彼が取ろうとした持久戦という選択肢はこの瞬間に最大の愚策へとなり果てたのだから。

エアリアルを動かすセルという燃料は大気から供給されて加工される。

だが、律羽は完全な形ではないし他のエアリアルに供給できる程に燃料の形は成していないが自身の動力の大半を大気から供給できる。


つまり、やろうと思えば通常の騎士の数倍の持久力を持つということだ。


獣災の上位種である天使型アークは自身でセルの供給を行うというが、それを人間の身でありながら可能にした。
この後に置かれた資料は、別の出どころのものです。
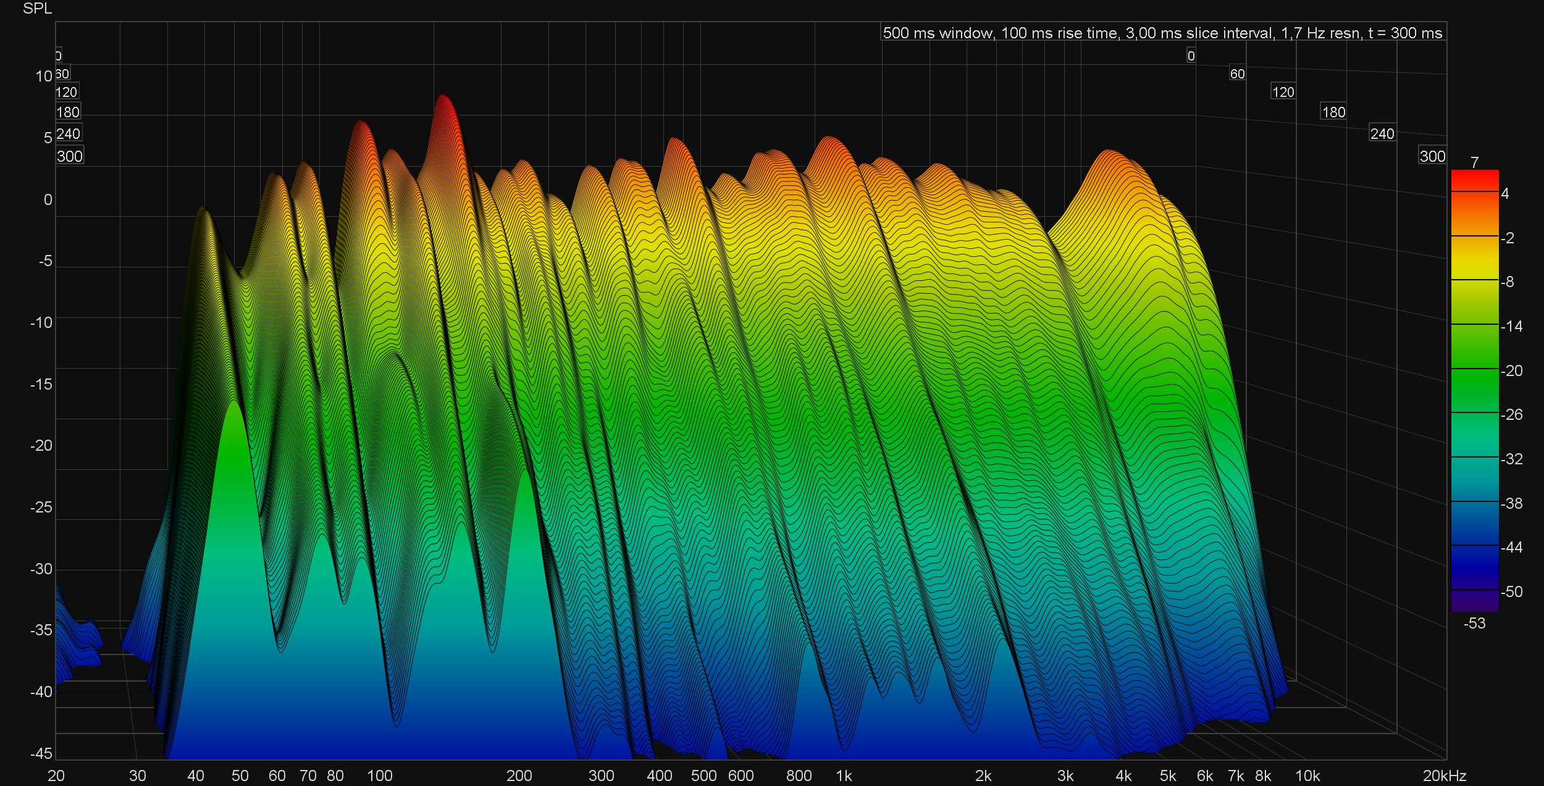Screen dimensions: 1544x786
Task: Click the 120 ms time label on left
Action: click(x=66, y=93)
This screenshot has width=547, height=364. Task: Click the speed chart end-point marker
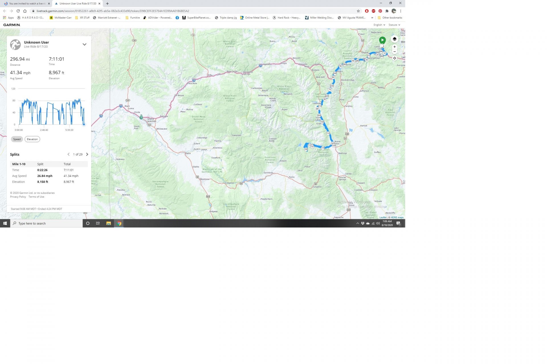pyautogui.click(x=84, y=124)
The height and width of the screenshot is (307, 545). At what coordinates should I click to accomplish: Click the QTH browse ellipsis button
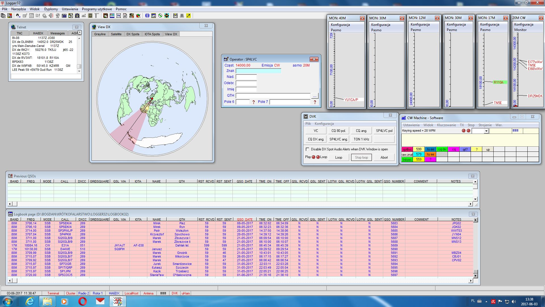point(315,96)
それは騎士としては烈すらも超え、今後のエアリアルの在り方に変革をもたらしかねない技術だった。


もっとも、それを操る律羽の操作適性がなければ起動すらままならないだろうが。


何より、大気から供給される出力をそのまま転用すれば連也の付けた傷等は戦況にさほど影響しない。

それどころか、今までは秘すべきだと考えていたのか使用を控え気味だった力の開放で律羽は更なる高みへ届く。


―――なんという、想像を絶する才能だ。


文句なしに連也は彼女の研鑽と技術に純粋な敬意を抱くしかなかった。